Immédiatement cette opinion a été dénoncée dans un communiqué conjoint de la première présidente de la Cour de cassation et du  procureur général près cette Cour rappellant que l’indépendance de la justice, dont le Président de la République est le garant, est une condition
essentielle du fonctionnement de la démocratie iIls ont affirmé que  Les magistrats de la Cour de cassation doivent pouvoir examiner en toute sérénité et en toute indépendance les
pourvois dont ils sont saisis , Haim KORSIA écrit alors qu’il n’ose imaginer que c’est pour se
démarquer de cette réflexion de bon sens que les magistrats de la Cour de Cassation auraient pris cette décision ………….le grand Rabbin de France est trop fin talmudiste pour ne pas indirectement nous faire comprendre qu’en réalité …….IL OSE !!!

Or cet arrêt intervient dans un contexte effectivement de délicatesse entre les magistrats et le pouvoir:

-la nomination de Dupont Moretti ne passe pas
-les déclarations de Macron sont ressenties comme une pression
- le Premier Ministre a été renvoyé récemment dans les cordes par le CSM à propos du Parquet National Financier ; le CSM a considéré  que Jean Castex “ne lui dénonce pas de faits motivant des poursuites disciplinaires” contre Patrice Amar.Il y a quelques jours le Premier Ministre a ressaisi le CSM  visant le premier vice-procureur Patrice Amar, «sous les qualifications de manquements aux obligations déontologiques de loyauté, de prudence, de délicatesse et d’impartialité», a souligné Matignon

Bref l’ambiance  justice et politiques est mauvaise………j’ose croire que ce n’est pas un arrêt d’ambiance !!!

Mais tout de même on a de quoi être inquiets.
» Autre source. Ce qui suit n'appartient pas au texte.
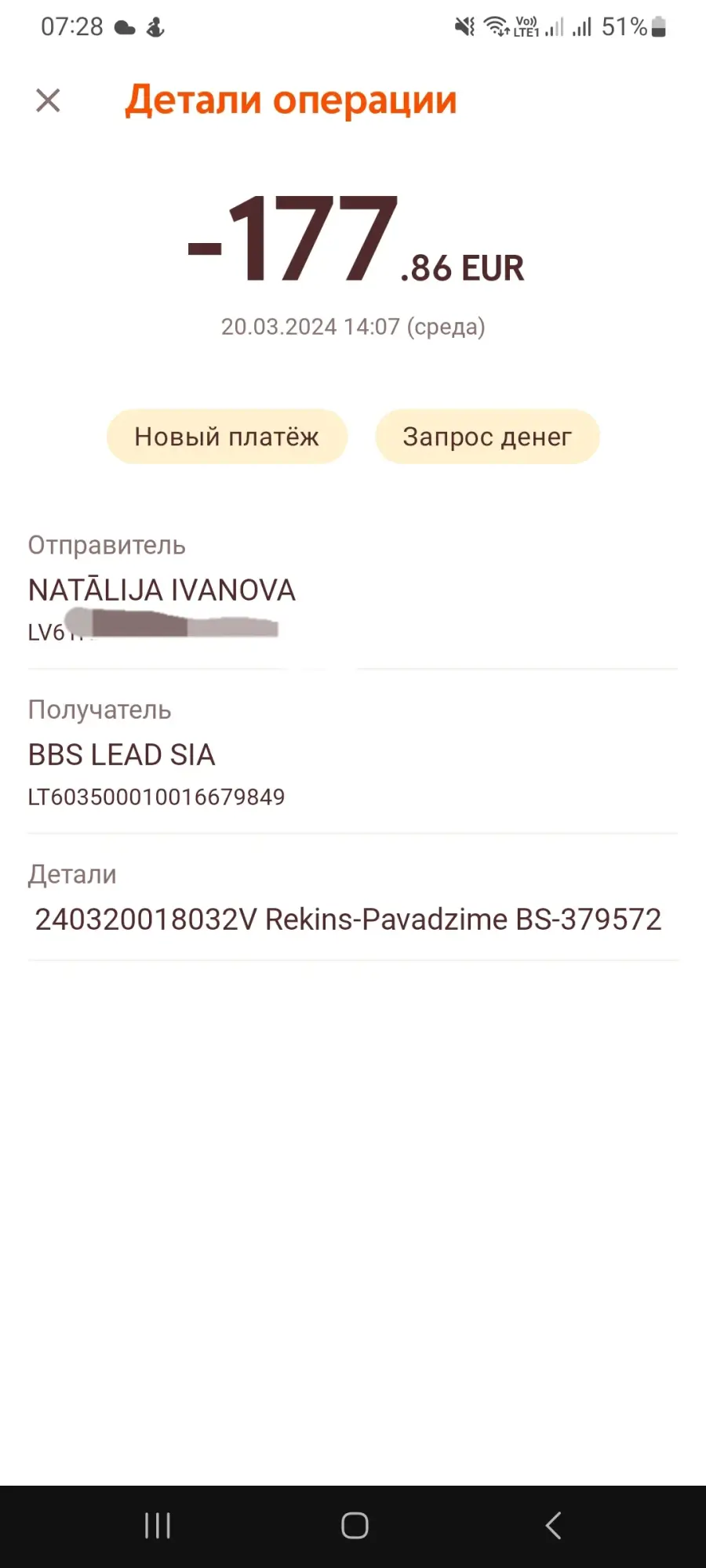Go back using the system back button
706x1568 pixels.
[x=553, y=1526]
Rappelons nous ………

- dans l’affaire de la rue Copernic le principal mis en cause a été libéré et se trouve désormais au Canada alors que la Chambre de l’Instruction a décidé de son renvoi en Cour d’Assises ; s’il est condamné il ne sera probablement jamais arrêté et ne fera aucune peine; cette décision du nouveau magistrat instructeur a scandalisé le précédent magistrat instructeur Trévédic .

-dans l’affaire de la rue des Rosiers qui remonte à 40 ans , des documents récemment déclassifiés et livrés à la justice s’ajoutant à l’aveu du Directeur de la DST de l’époque M. Bonnet démontrent qu’un accord a été passé entre le groupe Abou Nidal et le gouvernement de l’époque pour ne pas traquer les auteurs en contrepartie du renoncement à l’accomplissement d’autres attentats.